When astronomers examined a galaxy called Messier 94, they discovered far fewer satellite galaxies than expected. In fact, they detected just two galaxies near M94, with very few stars each.
M94 is a similar size as our Milky Way. Researchers have long known the Milky Way has about 10 smaller, satellite galaxies surrounding it, each with at least a million stars, and up to more than a billion, such as the Magellanic Clouds.
Now, with the powerful Subaru telescope, astronomers can peer at galaxies five or 10 times the distance from the Milky Way, such as M94. They then can use the physics of how satellite galaxies form around the Milky Way to predict how many satellite galaxies a similar-sized galaxy such as M94 may have.
“More than just an observational oddity, we show that the current crop of galaxy formation models cannot produce such a satellite system,” says Adam Smercina, a fellow in the University of Michigan astronomy department. “Our results indicate that Milky Way-like galaxies most likely host a much wider diversity of satellite populations than is predicted by any current model.”
How galaxies form
Smercina, who led the study published in Astrophysical Letters, also says their results have implications for the current understanding of how galaxies form—which is in much larger halos of dark matter.
These halos of dark matter surrounding galaxies have immense gravitational force, and can pull in gas from their immediate vicinity. Large galaxies like the Milky Way generally form in halos of about the same mass.
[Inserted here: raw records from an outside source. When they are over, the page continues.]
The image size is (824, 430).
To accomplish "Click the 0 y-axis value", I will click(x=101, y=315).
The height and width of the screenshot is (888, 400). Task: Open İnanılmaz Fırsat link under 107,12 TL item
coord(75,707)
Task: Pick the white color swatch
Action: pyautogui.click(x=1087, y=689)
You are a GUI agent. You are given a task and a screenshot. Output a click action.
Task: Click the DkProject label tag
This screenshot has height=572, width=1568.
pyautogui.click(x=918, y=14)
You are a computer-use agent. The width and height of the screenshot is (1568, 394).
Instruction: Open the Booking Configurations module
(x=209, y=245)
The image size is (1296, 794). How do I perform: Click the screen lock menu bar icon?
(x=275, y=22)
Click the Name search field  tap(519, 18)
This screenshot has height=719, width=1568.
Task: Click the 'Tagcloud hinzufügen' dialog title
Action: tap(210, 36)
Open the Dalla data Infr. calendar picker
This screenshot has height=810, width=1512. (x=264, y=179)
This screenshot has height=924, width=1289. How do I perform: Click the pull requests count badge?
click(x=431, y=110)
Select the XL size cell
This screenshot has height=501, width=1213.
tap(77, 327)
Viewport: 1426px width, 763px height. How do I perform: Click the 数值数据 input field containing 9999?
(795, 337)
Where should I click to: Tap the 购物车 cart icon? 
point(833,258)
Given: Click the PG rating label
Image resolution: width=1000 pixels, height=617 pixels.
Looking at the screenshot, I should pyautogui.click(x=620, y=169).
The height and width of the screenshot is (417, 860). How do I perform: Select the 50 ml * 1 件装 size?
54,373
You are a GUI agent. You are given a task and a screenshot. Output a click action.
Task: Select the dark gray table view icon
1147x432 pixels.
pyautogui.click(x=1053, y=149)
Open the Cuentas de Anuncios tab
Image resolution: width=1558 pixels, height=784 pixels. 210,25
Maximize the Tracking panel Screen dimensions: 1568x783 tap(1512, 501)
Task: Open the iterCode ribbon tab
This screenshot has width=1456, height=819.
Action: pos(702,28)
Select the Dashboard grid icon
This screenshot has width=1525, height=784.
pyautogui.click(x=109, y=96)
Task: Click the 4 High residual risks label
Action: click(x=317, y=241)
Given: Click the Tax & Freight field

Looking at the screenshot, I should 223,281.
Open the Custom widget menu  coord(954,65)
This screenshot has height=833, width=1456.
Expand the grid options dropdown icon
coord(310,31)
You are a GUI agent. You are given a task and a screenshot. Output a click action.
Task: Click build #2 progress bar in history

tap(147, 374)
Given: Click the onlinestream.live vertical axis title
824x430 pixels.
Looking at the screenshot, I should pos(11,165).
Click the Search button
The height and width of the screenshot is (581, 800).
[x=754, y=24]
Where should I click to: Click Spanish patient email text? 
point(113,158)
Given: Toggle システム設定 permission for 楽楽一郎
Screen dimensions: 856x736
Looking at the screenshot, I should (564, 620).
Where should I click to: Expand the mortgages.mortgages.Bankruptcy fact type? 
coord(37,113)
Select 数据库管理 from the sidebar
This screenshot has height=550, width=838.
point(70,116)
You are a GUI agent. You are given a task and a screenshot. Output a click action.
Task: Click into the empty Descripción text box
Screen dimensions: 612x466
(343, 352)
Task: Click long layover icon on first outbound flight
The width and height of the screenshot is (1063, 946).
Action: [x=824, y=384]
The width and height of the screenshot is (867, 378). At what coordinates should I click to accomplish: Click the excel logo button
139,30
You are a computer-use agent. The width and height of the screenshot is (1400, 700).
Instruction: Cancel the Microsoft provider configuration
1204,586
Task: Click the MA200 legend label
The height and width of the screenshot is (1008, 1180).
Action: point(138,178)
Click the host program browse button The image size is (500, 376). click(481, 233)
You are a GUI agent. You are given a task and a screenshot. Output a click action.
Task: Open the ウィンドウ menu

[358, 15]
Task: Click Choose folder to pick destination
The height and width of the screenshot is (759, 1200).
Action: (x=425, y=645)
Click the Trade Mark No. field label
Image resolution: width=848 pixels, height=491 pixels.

But these smaller satellite galaxies, which form in smaller “subhalos,” are not nearly so dependable.
The production rate of high-mass stars in these satellite galaxies actually modulates their growth. If, for example, the nascent satellite galaxy forms too many high-mass stars at one time, their eventual supernova explosions might expel all its gas and halt all further growth. But astronomers are unsure at what size halo this “scatter” in galaxy formation becomes important.
Smercina says M94 indicates that galaxy formation in intermediate-sized dark halos may be much more uncertain than previously thought.
“We think that that scatter—the range of galaxies we expect to see—may be a lot higher than what people currently think for dark matter halos of a certain mass,” he says. “Nobody’s under any illusions as to there being this huge scatter at the very lowest halo masses, but it’s at these intermediate dark matter halos that the discussion is happening.”
To observe the number of satellite dwarf galaxies around M94, the researchers took a composite image of the large galaxy. The image covered about 12 square degrees of the night sky—the full moon, for comparison, appears as about one square degree. This kind of image includes layers and layers of “noise,” including cosmic rays and scattered light, which make faint dwarf galaxies difficult to detect.
To make sure they weren’t missing satellite galaxies, Smercina and his team engineered artificial galaxies back into the image and recovered them using the same methods as for real satellites. With this technique, the researchers confirmed that were no more than two galaxies around M94.
“The real kicker is whether or not the community expected this could be possible,” Smercina says. “That is the real curiosity of this finding—the result is something the simulations don’t predict. When you can discover something we didn’t really think we could find, you can make a contribution to our understanding of how our universe works, that’s really rewarding.”
Smercina’s coauthors are from the University of Michigan and the Vatican Observatory; Princeton University; the University of Washington and the Large Synoptic Survey Telescope; the University of Alabama; the University of La Serena, Chile; and Montana State University and the National Optical Astronomy Observatory.